(Records from a dataset)

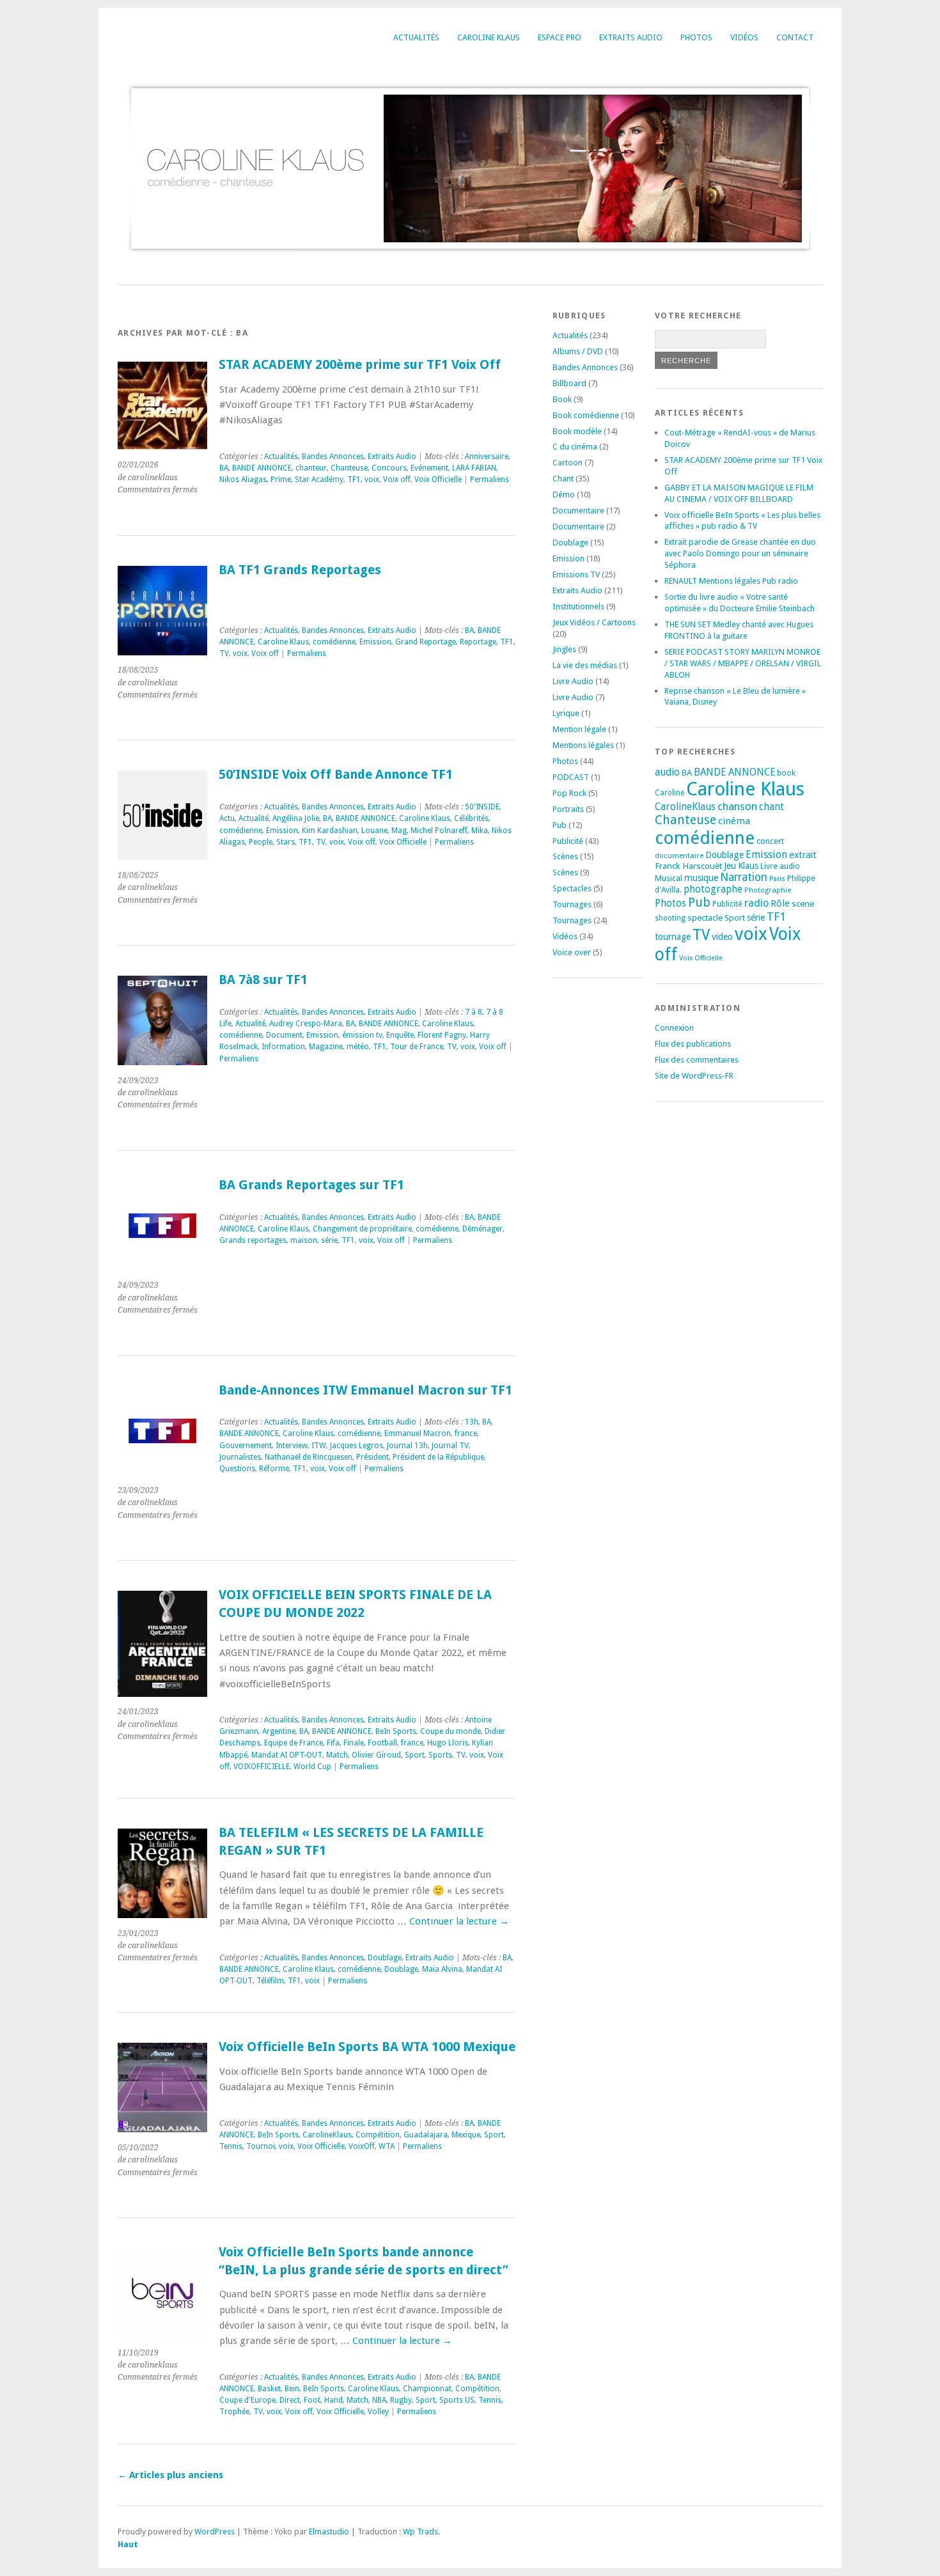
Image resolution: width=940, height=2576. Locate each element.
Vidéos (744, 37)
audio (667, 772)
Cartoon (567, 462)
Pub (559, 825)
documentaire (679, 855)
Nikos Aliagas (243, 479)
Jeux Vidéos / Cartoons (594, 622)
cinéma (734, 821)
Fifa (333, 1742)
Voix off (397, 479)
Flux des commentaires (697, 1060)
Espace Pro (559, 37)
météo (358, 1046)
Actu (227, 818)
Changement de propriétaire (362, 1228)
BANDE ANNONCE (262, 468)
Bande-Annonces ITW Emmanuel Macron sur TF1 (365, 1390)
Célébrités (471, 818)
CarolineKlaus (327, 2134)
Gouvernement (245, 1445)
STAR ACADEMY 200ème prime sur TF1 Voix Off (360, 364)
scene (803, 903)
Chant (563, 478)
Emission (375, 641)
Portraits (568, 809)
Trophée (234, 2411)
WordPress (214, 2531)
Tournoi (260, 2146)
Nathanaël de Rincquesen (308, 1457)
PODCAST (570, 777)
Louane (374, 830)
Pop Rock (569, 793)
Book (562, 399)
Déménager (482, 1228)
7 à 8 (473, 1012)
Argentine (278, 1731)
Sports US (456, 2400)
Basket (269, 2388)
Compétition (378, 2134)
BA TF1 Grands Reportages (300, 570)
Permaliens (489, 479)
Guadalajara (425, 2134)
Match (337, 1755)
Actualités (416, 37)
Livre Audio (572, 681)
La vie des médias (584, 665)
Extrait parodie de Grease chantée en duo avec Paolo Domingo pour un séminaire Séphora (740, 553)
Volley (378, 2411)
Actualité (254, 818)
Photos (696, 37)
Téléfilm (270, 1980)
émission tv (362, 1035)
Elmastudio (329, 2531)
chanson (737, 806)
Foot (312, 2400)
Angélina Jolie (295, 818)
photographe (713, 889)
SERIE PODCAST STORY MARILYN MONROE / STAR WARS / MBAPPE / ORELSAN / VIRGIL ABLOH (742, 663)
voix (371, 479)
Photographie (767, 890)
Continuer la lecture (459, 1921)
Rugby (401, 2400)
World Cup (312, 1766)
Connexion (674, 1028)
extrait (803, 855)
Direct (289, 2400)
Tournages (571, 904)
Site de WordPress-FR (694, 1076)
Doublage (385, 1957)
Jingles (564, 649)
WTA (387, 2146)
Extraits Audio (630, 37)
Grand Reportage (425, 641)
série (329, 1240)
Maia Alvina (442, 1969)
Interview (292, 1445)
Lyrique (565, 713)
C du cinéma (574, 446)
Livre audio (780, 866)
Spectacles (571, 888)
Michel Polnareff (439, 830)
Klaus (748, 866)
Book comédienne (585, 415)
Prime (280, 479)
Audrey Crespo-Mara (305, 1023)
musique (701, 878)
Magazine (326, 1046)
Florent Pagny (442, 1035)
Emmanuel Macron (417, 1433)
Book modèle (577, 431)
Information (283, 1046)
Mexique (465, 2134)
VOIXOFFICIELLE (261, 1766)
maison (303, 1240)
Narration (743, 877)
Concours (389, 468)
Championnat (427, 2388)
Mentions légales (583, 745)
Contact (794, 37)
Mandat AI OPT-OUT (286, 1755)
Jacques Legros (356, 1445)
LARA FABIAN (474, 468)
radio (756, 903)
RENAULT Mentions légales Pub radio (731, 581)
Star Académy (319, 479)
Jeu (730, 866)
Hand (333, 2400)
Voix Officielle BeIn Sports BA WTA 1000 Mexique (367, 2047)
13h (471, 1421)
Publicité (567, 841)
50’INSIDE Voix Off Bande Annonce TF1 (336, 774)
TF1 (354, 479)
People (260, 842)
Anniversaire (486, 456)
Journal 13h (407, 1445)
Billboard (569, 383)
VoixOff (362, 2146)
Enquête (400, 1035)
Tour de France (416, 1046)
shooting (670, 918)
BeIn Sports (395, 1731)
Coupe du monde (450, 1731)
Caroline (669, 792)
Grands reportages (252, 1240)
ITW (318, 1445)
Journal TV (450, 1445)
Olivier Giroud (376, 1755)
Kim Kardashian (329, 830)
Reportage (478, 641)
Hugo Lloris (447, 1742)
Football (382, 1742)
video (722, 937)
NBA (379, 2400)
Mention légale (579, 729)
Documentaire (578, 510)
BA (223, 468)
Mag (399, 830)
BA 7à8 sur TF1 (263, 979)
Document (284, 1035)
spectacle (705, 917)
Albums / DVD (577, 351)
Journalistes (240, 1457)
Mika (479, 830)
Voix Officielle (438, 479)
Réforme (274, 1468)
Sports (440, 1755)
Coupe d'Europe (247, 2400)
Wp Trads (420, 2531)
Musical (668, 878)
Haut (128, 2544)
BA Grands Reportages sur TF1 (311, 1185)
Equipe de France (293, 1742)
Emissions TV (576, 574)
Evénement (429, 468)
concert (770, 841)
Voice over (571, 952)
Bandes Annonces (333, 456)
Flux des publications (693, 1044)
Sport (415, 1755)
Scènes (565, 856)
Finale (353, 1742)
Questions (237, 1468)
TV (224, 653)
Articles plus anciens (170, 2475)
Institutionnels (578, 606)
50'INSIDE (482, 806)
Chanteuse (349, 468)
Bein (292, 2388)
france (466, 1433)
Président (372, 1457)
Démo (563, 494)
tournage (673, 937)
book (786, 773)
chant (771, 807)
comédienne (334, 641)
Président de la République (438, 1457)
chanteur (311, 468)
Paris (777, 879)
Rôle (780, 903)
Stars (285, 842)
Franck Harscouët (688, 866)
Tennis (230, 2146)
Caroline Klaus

● WORK REQUEST
Transcribe each line of the data above, unaltered, from the one where "Déménager (482, 1228)" appears to the one where "Livre Audio (572, 681)" appears, inclusive of both.

● TASK OUTPUT
Déménager (482, 1228)
7 à 8 (473, 1012)
Argentine (278, 1731)
Sports US (456, 2400)
Basket (269, 2388)
Compétition (378, 2134)
BA TF1 Grands Reportages (300, 570)
Permaliens (489, 479)
Guadalajara (425, 2134)
Match (337, 1755)
Actualités (416, 37)
Livre Audio (572, 681)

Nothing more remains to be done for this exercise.